## Brief
Every record is to be returned as written, with no omissions.

[Stored data entries]
▬▬▬
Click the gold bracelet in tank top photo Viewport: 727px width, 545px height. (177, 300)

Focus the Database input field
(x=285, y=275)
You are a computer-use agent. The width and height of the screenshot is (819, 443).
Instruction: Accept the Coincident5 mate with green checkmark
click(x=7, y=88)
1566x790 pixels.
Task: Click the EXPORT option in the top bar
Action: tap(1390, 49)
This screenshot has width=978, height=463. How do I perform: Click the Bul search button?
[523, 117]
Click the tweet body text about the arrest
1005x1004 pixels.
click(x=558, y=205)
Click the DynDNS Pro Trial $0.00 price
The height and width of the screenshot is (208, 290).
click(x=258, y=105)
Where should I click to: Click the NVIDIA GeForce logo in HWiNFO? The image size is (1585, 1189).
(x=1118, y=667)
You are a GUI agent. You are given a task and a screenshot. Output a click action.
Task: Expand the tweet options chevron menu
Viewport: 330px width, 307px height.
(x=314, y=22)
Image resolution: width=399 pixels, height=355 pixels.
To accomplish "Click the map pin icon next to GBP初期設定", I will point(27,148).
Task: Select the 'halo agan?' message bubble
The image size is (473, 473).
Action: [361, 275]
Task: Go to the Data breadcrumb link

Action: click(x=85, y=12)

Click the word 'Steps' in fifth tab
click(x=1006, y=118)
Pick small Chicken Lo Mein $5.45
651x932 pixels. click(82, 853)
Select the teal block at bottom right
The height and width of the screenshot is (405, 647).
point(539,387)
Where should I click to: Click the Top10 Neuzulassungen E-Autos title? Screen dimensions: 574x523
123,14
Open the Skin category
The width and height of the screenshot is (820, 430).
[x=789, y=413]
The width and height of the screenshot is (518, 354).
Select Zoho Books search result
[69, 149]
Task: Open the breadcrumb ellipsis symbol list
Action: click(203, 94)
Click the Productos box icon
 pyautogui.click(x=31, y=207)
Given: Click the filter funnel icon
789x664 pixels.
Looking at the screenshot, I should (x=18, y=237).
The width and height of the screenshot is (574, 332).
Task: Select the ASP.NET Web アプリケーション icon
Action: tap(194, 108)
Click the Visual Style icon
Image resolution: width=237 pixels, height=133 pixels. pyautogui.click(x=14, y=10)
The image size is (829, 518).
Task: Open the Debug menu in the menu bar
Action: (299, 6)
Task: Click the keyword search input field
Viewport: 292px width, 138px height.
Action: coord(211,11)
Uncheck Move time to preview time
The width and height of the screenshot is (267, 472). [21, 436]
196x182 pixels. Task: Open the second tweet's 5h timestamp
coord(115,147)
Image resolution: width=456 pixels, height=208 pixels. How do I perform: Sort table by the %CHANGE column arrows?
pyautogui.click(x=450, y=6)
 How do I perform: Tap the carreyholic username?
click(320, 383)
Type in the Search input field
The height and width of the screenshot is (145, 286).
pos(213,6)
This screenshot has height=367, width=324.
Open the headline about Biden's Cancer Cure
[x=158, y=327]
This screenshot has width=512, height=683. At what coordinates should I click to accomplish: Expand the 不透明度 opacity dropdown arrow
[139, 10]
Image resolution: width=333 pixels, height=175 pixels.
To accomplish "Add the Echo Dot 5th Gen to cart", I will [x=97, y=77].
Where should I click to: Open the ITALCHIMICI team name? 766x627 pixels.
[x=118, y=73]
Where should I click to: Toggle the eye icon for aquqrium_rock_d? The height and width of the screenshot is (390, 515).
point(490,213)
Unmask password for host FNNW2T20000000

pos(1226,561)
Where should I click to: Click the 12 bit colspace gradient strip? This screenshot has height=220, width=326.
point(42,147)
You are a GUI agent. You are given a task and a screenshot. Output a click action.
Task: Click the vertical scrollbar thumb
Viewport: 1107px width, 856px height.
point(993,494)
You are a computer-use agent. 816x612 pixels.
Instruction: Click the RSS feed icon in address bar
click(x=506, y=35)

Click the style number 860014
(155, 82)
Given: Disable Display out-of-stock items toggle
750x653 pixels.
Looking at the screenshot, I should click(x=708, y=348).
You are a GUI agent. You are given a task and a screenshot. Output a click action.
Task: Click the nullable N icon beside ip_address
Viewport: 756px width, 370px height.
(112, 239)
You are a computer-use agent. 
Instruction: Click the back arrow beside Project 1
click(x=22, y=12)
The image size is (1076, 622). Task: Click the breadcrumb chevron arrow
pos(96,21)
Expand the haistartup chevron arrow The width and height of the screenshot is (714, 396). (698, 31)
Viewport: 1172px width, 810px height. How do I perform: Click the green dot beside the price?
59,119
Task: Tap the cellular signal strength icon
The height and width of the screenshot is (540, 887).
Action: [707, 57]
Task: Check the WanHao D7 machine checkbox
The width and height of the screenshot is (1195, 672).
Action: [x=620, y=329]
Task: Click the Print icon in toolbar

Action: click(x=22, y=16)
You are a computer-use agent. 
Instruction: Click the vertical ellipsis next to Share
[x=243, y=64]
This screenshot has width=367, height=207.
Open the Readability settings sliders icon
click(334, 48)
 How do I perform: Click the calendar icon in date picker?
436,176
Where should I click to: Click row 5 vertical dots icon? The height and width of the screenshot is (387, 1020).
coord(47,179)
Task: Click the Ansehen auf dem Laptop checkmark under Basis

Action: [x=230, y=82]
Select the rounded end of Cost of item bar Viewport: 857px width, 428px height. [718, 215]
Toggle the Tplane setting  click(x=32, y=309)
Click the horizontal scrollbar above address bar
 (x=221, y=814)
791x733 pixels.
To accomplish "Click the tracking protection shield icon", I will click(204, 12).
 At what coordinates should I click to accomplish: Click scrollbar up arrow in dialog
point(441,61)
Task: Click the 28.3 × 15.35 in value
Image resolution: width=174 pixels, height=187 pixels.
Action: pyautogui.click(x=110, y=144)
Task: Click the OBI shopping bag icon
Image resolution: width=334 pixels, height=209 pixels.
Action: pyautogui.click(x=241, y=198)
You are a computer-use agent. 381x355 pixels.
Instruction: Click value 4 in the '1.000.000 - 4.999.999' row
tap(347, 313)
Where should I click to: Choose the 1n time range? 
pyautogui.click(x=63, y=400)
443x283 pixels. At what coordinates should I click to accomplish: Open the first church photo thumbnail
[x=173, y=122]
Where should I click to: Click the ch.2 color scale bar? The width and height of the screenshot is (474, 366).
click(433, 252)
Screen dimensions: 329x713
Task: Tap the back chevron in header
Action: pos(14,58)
▬▬▬
## Expected answer
Click the gold bracelet in tank top photo Viewport: 727px width, 545px height. (177, 300)

Focus the Database input field
(x=285, y=275)
You are a computer-use agent. The width and height of the screenshot is (819, 443).
Instruction: Accept the Coincident5 mate with green checkmark
click(x=7, y=88)
1566x790 pixels.
Task: Click the EXPORT option in the top bar
Action: tap(1390, 49)
This screenshot has width=978, height=463. How do I perform: Click the Bul search button?
[523, 117]
Click the tweet body text about the arrest
1005x1004 pixels.
click(x=558, y=205)
Click the DynDNS Pro Trial $0.00 price
The height and width of the screenshot is (208, 290).
click(x=258, y=105)
Where should I click to: Click the NVIDIA GeForce logo in HWiNFO? The image size is (1585, 1189).
(x=1118, y=667)
You are a GUI agent. You are given a task and a screenshot. Output a click action.
Task: Expand the tweet options chevron menu
Viewport: 330px width, 307px height.
(x=314, y=22)
Image resolution: width=399 pixels, height=355 pixels.
To accomplish "Click the map pin icon next to GBP初期設定", I will point(27,148).
Task: Select the 'halo agan?' message bubble
The image size is (473, 473).
Action: [361, 275]
Task: Go to the Data breadcrumb link

Action: click(x=85, y=12)

Click the word 'Steps' in fifth tab
click(x=1006, y=118)
Pick small Chicken Lo Mein $5.45
651x932 pixels. click(82, 853)
Select the teal block at bottom right
The height and width of the screenshot is (405, 647).
point(539,387)
Where should I click to: Click the Top10 Neuzulassungen E-Autos title? Screen dimensions: 574x523
123,14
Open the Skin category
The width and height of the screenshot is (820, 430).
[x=789, y=413]
The width and height of the screenshot is (518, 354).
Select Zoho Books search result
[69, 149]
Task: Open the breadcrumb ellipsis symbol list
Action: click(203, 94)
Click the Productos box icon
 pyautogui.click(x=31, y=207)
Given: Click the filter funnel icon
789x664 pixels.
Looking at the screenshot, I should (x=18, y=237).
The width and height of the screenshot is (574, 332).
Task: Select the ASP.NET Web アプリケーション icon
Action: tap(194, 108)
Click the Visual Style icon
Image resolution: width=237 pixels, height=133 pixels. pyautogui.click(x=14, y=10)
The image size is (829, 518).
Task: Open the Debug menu in the menu bar
Action: (299, 6)
Task: Click the keyword search input field
Viewport: 292px width, 138px height.
Action: coord(211,11)
Uncheck Move time to preview time
The width and height of the screenshot is (267, 472). [21, 436]
196x182 pixels. Task: Open the second tweet's 5h timestamp
coord(115,147)
Image resolution: width=456 pixels, height=208 pixels. How do I perform: Sort table by the %CHANGE column arrows?
pyautogui.click(x=450, y=6)
 How do I perform: Tap the carreyholic username?
click(320, 383)
Type in the Search input field
The height and width of the screenshot is (145, 286).
pos(213,6)
This screenshot has height=367, width=324.
Open the headline about Biden's Cancer Cure
[x=158, y=327]
This screenshot has width=512, height=683. At what coordinates should I click to accomplish: Expand the 不透明度 opacity dropdown arrow
[139, 10]
Image resolution: width=333 pixels, height=175 pixels.
To accomplish "Add the Echo Dot 5th Gen to cart", I will [x=97, y=77].
Where should I click to: Open the ITALCHIMICI team name? 766x627 pixels.
[x=118, y=73]
Where should I click to: Toggle the eye icon for aquqrium_rock_d? The height and width of the screenshot is (390, 515).
point(490,213)
Unmask password for host FNNW2T20000000

pos(1226,561)
Where should I click to: Click the 12 bit colspace gradient strip? This screenshot has height=220, width=326.
point(42,147)
You are a GUI agent. You are given a task and a screenshot. Output a click action.
Task: Click the vertical scrollbar thumb
Viewport: 1107px width, 856px height.
point(993,494)
You are a computer-use agent. 816x612 pixels.
Instruction: Click the RSS feed icon in address bar
click(x=506, y=35)

Click the style number 860014
(155, 82)
Given: Disable Display out-of-stock items toggle
750x653 pixels.
Looking at the screenshot, I should click(x=708, y=348).
You are a GUI agent. You are given a task and a screenshot. Output a click action.
Task: Click the nullable N icon beside ip_address
Viewport: 756px width, 370px height.
(112, 239)
You are a computer-use agent. 
Instruction: Click the back arrow beside Project 1
click(x=22, y=12)
The image size is (1076, 622). Task: Click the breadcrumb chevron arrow
pos(96,21)
Expand the haistartup chevron arrow The width and height of the screenshot is (714, 396). (698, 31)
Viewport: 1172px width, 810px height. How do I perform: Click the green dot beside the price?
59,119
Task: Tap the cellular signal strength icon
The height and width of the screenshot is (540, 887).
Action: [707, 57]
Task: Check the WanHao D7 machine checkbox
The width and height of the screenshot is (1195, 672).
Action: [x=620, y=329]
Task: Click the Print icon in toolbar

Action: click(x=22, y=16)
You are a computer-use agent. 
Instruction: Click the vertical ellipsis next to Share
[x=243, y=64]
This screenshot has width=367, height=207.
Open the Readability settings sliders icon
click(334, 48)
 How do I perform: Click the calendar icon in date picker?
436,176
Where should I click to: Click row 5 vertical dots icon? The height and width of the screenshot is (387, 1020).
coord(47,179)
Task: Click the Ansehen auf dem Laptop checkmark under Basis

Action: [x=230, y=82]
Select the rounded end of Cost of item bar Viewport: 857px width, 428px height. [718, 215]
Toggle the Tplane setting  click(x=32, y=309)
Click the horizontal scrollbar above address bar
 (x=221, y=814)
791x733 pixels.
To accomplish "Click the tracking protection shield icon", I will click(204, 12).
 At what coordinates should I click to accomplish: Click scrollbar up arrow in dialog
point(441,61)
Task: Click the 28.3 × 15.35 in value
Image resolution: width=174 pixels, height=187 pixels.
Action: pyautogui.click(x=110, y=144)
Task: Click the OBI shopping bag icon
Image resolution: width=334 pixels, height=209 pixels.
Action: pyautogui.click(x=241, y=198)
You are a computer-use agent. 381x355 pixels.
Instruction: Click value 4 in the '1.000.000 - 4.999.999' row
tap(347, 313)
Where should I click to: Choose the 1n time range? 
pyautogui.click(x=63, y=400)
443x283 pixels. At what coordinates should I click to accomplish: Open the first church photo thumbnail
[x=173, y=122]
Where should I click to: Click the ch.2 color scale bar? The width and height of the screenshot is (474, 366).
click(433, 252)
Screen dimensions: 329x713
Task: Tap the back chevron in header
Action: pos(14,58)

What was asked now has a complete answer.